* Aim of the task: Below, some lines carry pictures; leave those pictures out and retype exactly the lines from the one with "Task: Browse the Accounting & Finance subject" through the one with "How do I perform: Collapse".
------ Raw data
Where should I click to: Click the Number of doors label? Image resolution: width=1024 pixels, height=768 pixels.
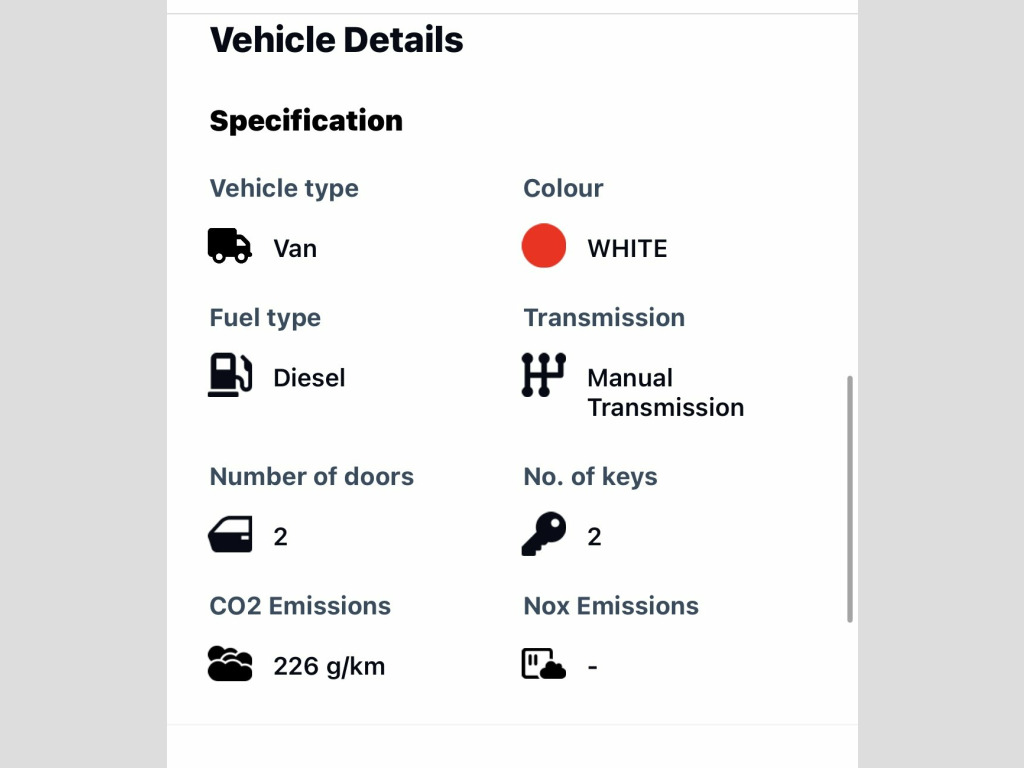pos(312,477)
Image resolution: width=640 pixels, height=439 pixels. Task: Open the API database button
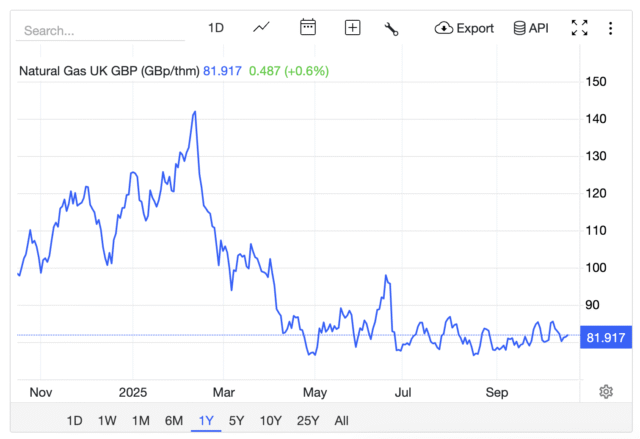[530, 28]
------------
------ Raw data
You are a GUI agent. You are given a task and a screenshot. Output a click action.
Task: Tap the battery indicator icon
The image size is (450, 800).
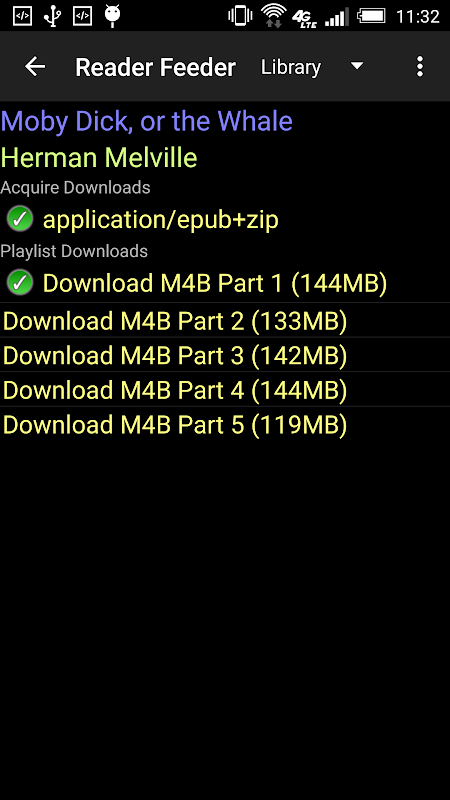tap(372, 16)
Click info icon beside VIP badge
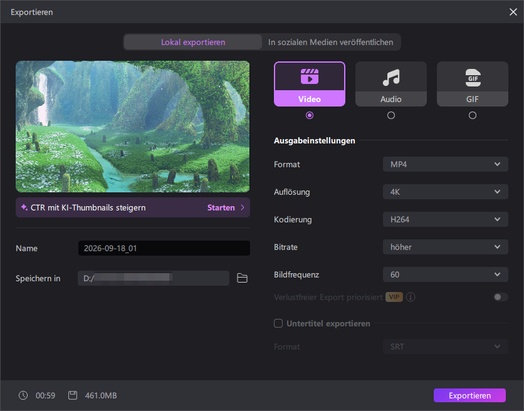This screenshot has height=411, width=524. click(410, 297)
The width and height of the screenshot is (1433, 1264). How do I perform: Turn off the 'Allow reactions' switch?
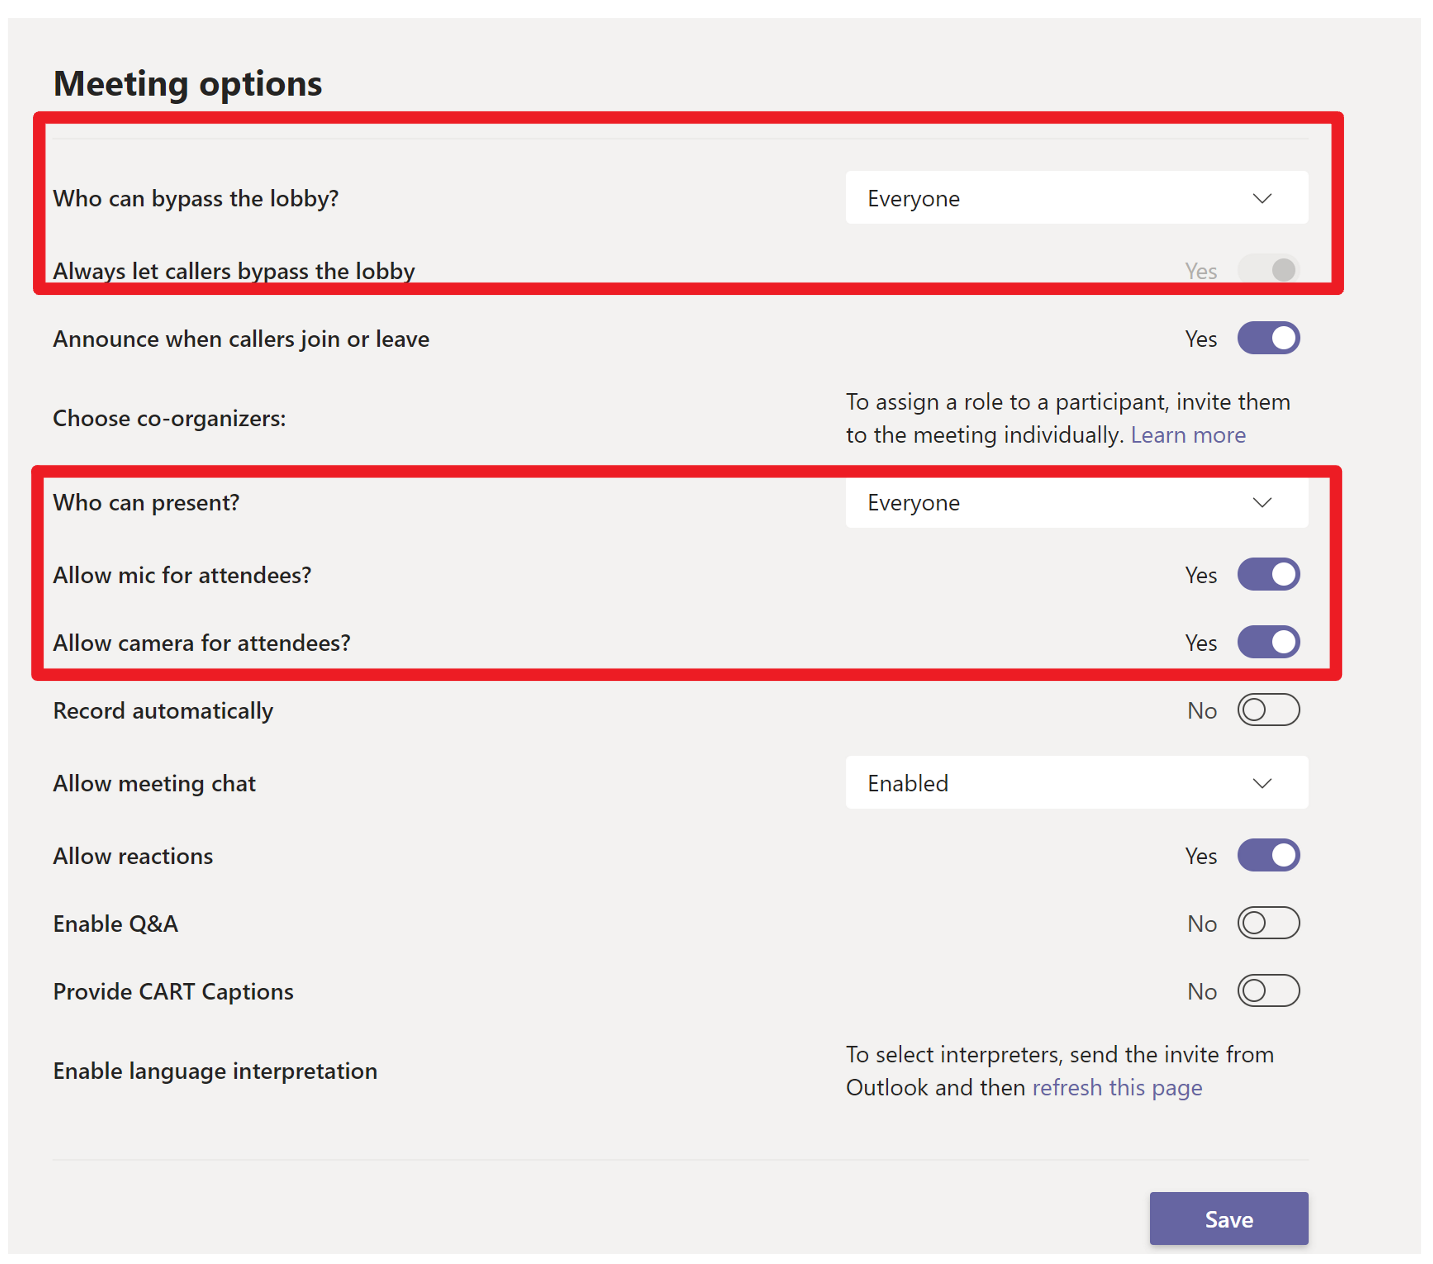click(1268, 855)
------------
------ Raw data
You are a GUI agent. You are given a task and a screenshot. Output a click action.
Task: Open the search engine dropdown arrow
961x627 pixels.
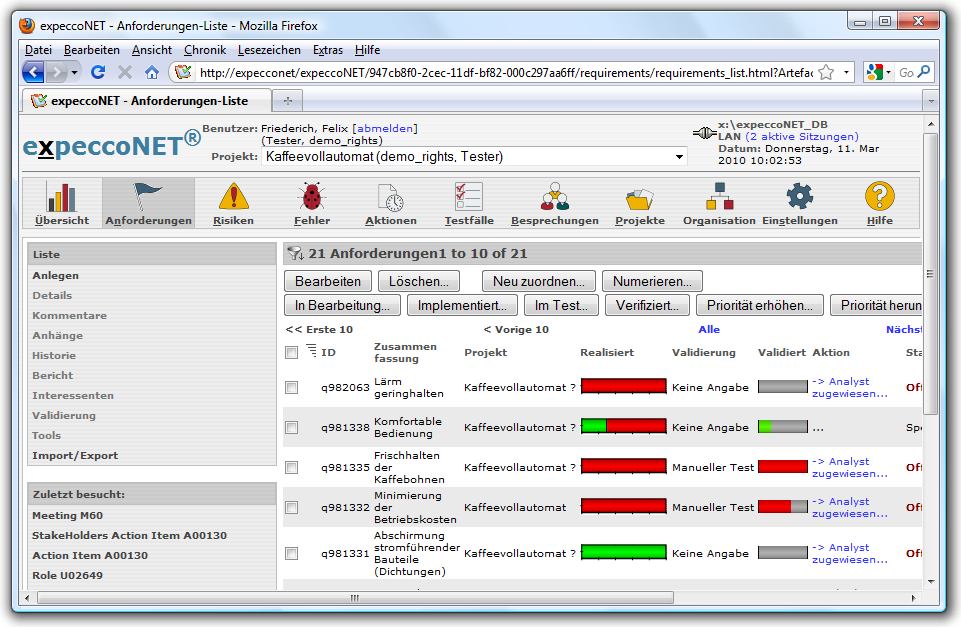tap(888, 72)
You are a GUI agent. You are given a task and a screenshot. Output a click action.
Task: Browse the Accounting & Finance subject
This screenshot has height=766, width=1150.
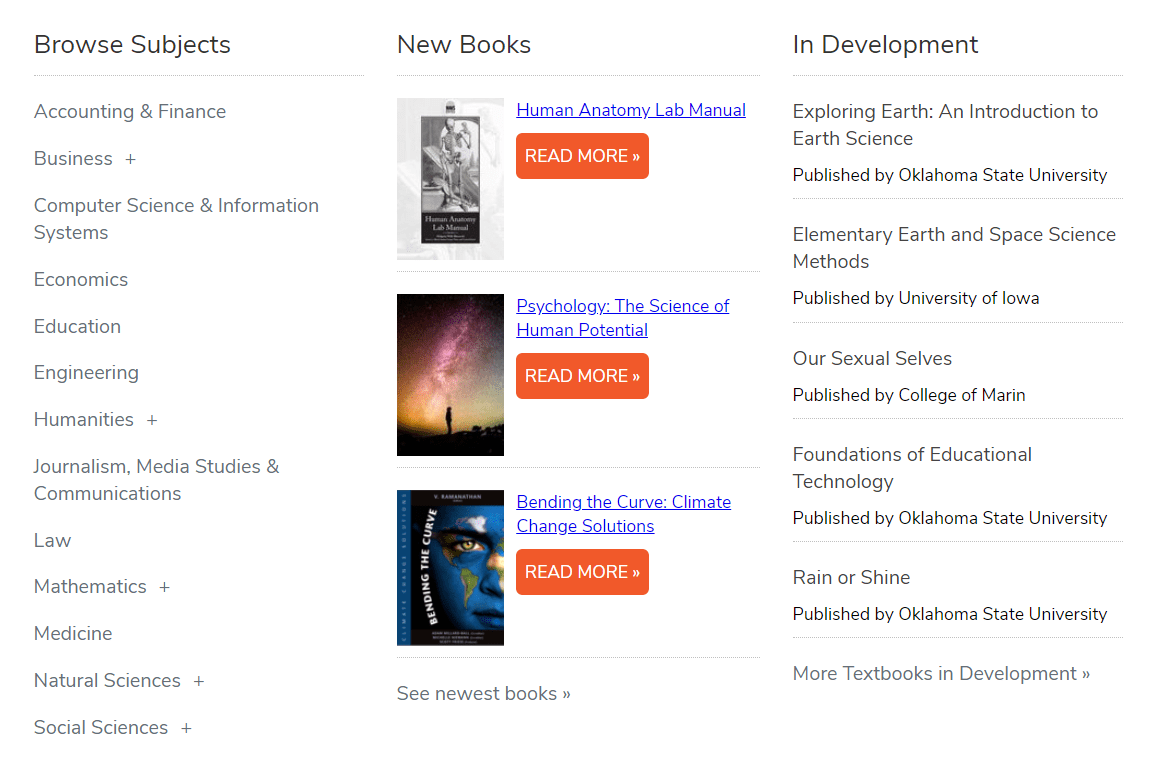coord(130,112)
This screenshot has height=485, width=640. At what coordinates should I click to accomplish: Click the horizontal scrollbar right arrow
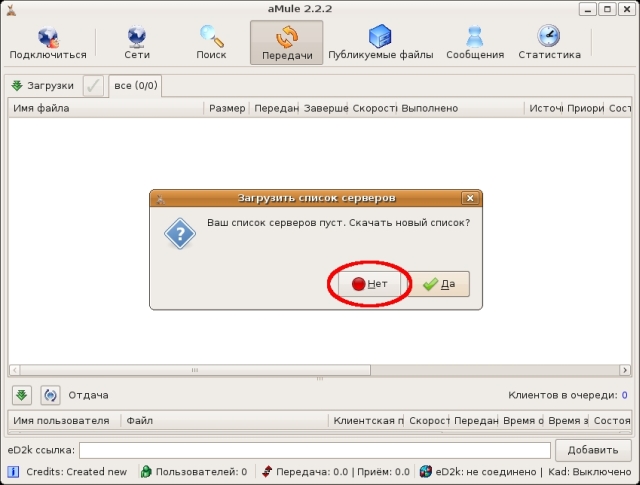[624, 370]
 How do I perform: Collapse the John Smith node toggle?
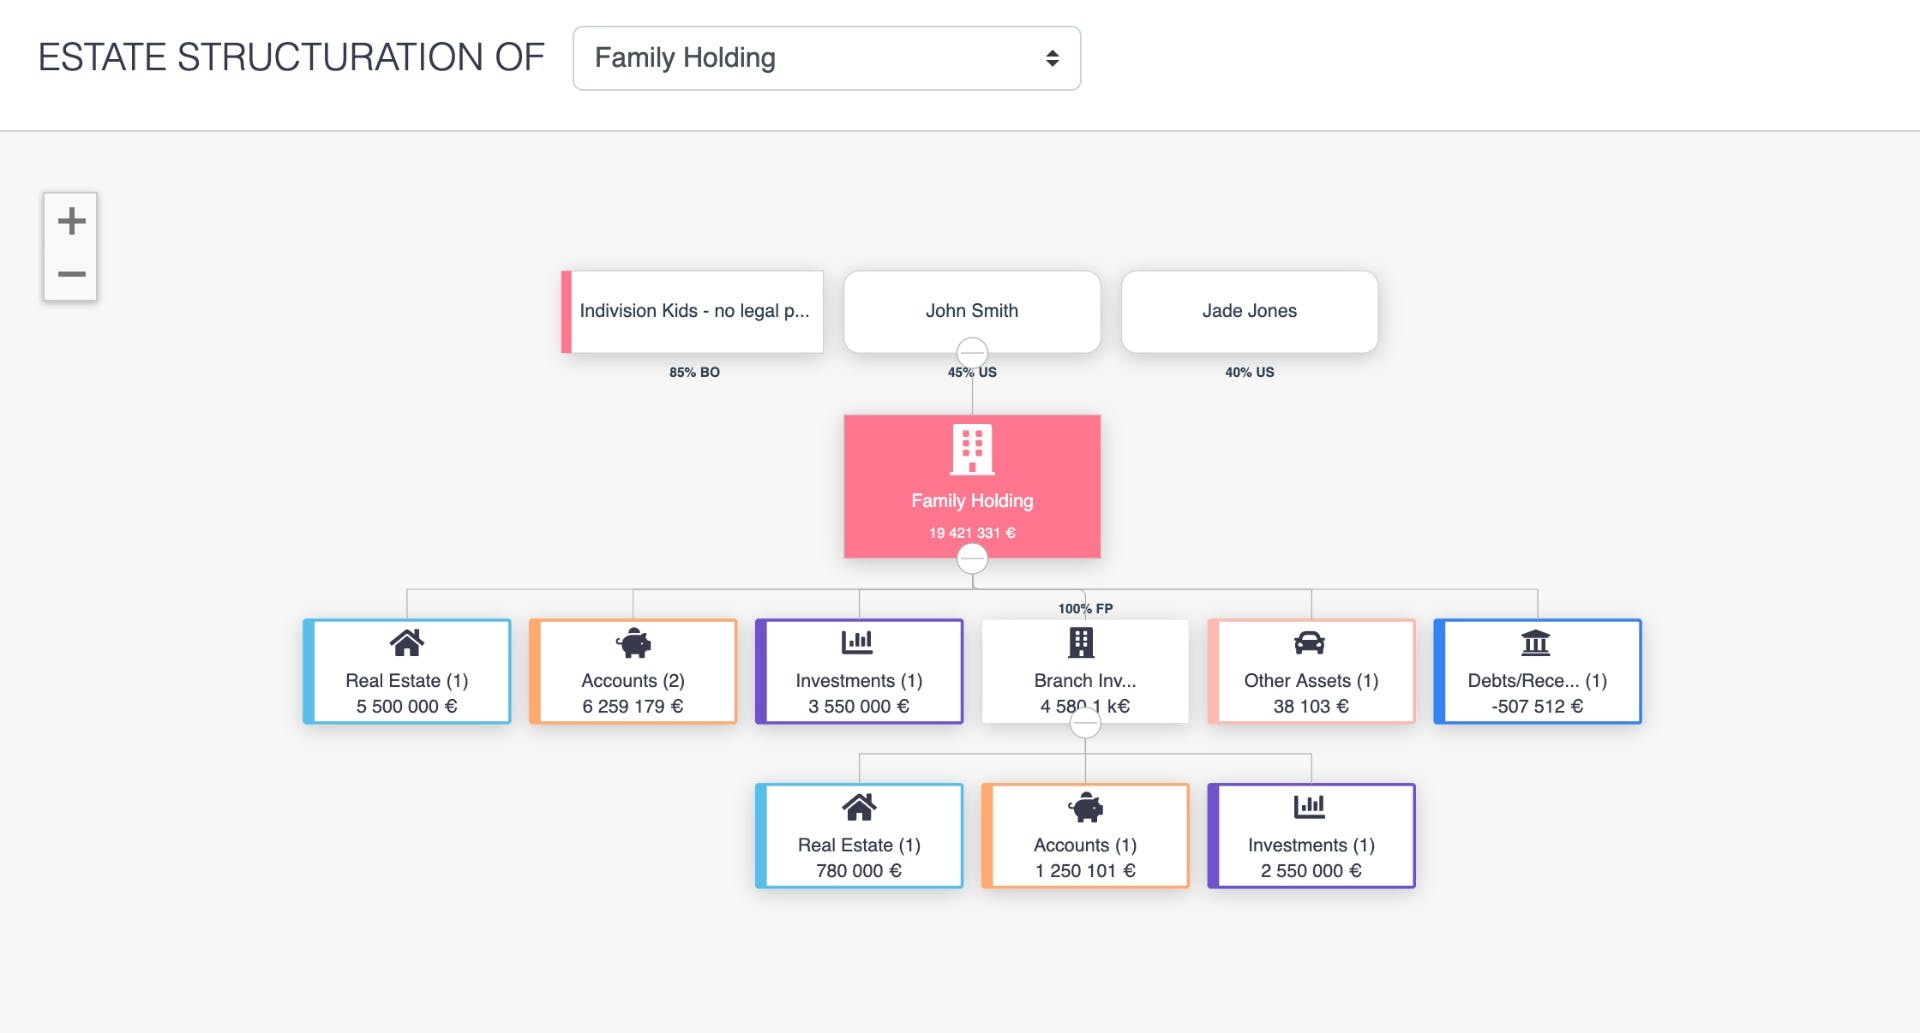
------------
* Response:
Task: Browse the Accounting & Finance subject
This screenshot has height=766, width=1150.
coord(130,112)
This screenshot has height=485, width=640. At what coordinates should I click to accomplish: Click the horizontal scrollbar right arrow
[624, 370]
 How do I perform: Collapse the John Smith node toggle?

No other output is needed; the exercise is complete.